Indigenous remains have been under the care of PLU's Anthropology Department housed in Xavier Hall. The remains have not been used for any sort of academic research or inquiry during their time at PLU and have only been examined when absolutely necessary, such as investigating where the remains came from in order to return them to their rightful home. Photo courtesy of Jen Rude.

Josiah Devine Johnson
News Editor

There are at least 116,000 known sets of Native peoples’ remains held by museums, and universities—Pacific Lutheran University (PLU) among them.

The story behind PLUs’ acquisition of Indigenous remains goes that biology professor Jens Knudsen had a personal collection of Indigenous cultural belongings—including several sets of human remains. Upon his death in 1994, his wife, unsure of what to do with the remains, donated them to PLU.

PLU has held onto these remains for nearly 30 years. During that time, PLU has made an effort to return the remains back to their people as they have been able to, following the Native American Graves Protection and Repatriation (NAGPRA) recommended practices.

Nearly three decades after receiving the three sets of Indigenous remains, the last set is finally being returned to representatives from the Pima-Maricopa tribe from which they belong. The other two sets have been returned to their respective peoples thanks to the work of PLU faculty such as recently retired professor David Huelsbeck.

Huelsbeck, who worked at PLU from 1989–2022, has been a part of two interactions regarding the return of Indigenous remains between PLU and the appropriate tribes during his tenure. One set of remains was returned to the Puyallup of Washington State, and the other to the MHA Nation or the Three Affiliated Tribes consisting of the Mandan, Hidatsa and Arikara of North Dakota. 

Huelsbeck said the set of remains belonging to the MHA Nation “was a cranium and two jaw fragments from two different individuals.”

Huelsbeck does not know what the process looks like when it comes to the collection of the remains. “The remains are ready in a box for them in a room. They [tribal members] went in and did their thing in private and left. It was a very straightforward process.”

Patricia Bixel, the Interim Dean of the College of Humanities, Interdisciplinary Studies and Social Sciences, has been hard at work getting the last of these remains home. Bixel admitted that the process is not easy, stating, “It’s taken a lot of research to find where they go.”
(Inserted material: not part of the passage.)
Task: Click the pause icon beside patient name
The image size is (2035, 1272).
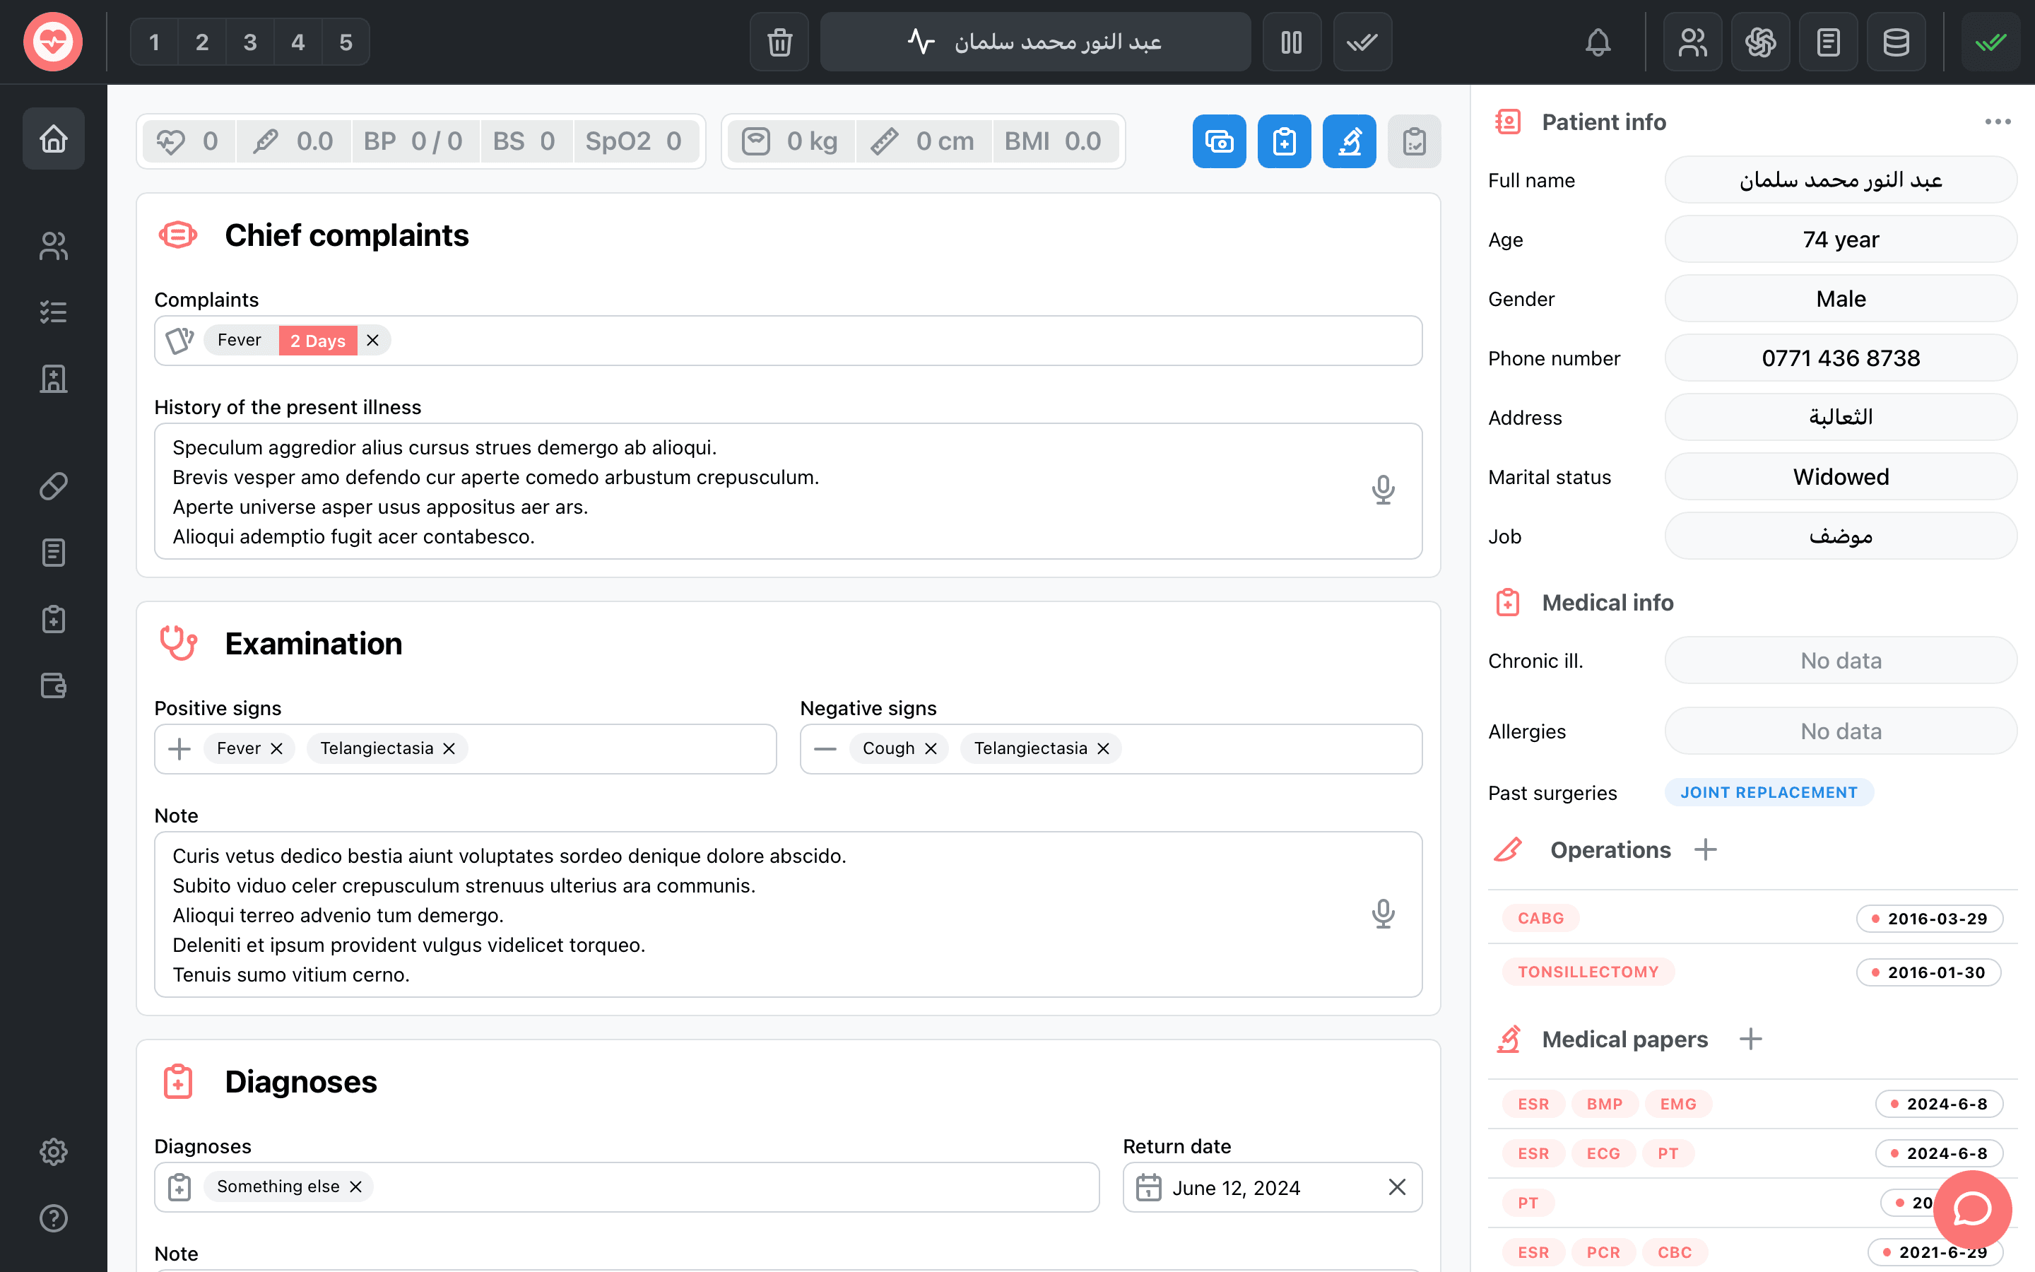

This last set was able to be identified by a dog skeleton that came in the same box and was determined to be a funerary object from the original burial. The dog skeleton acted as a clue and helped determine that the original home of this last set of remains came from southwest United States—more specifically, from the Hohokam tribe. The Hohokam existed between 300 and 1500 A.D. Since then 6 tribes claim ancestral ties to the Hohokam and each reserves the right to claim artifacts and remains. Within these tribes they have agreed that whomever is contacted first about remains have first claim to them.

The Pima-Maricopa Tribe will be the ones to collect this set of human remains as they were the first contacted by PLU. The date the remains are set to be picked up by the Pima-Maricopa Tribe is not yet set but is likely to be later this spring or summer.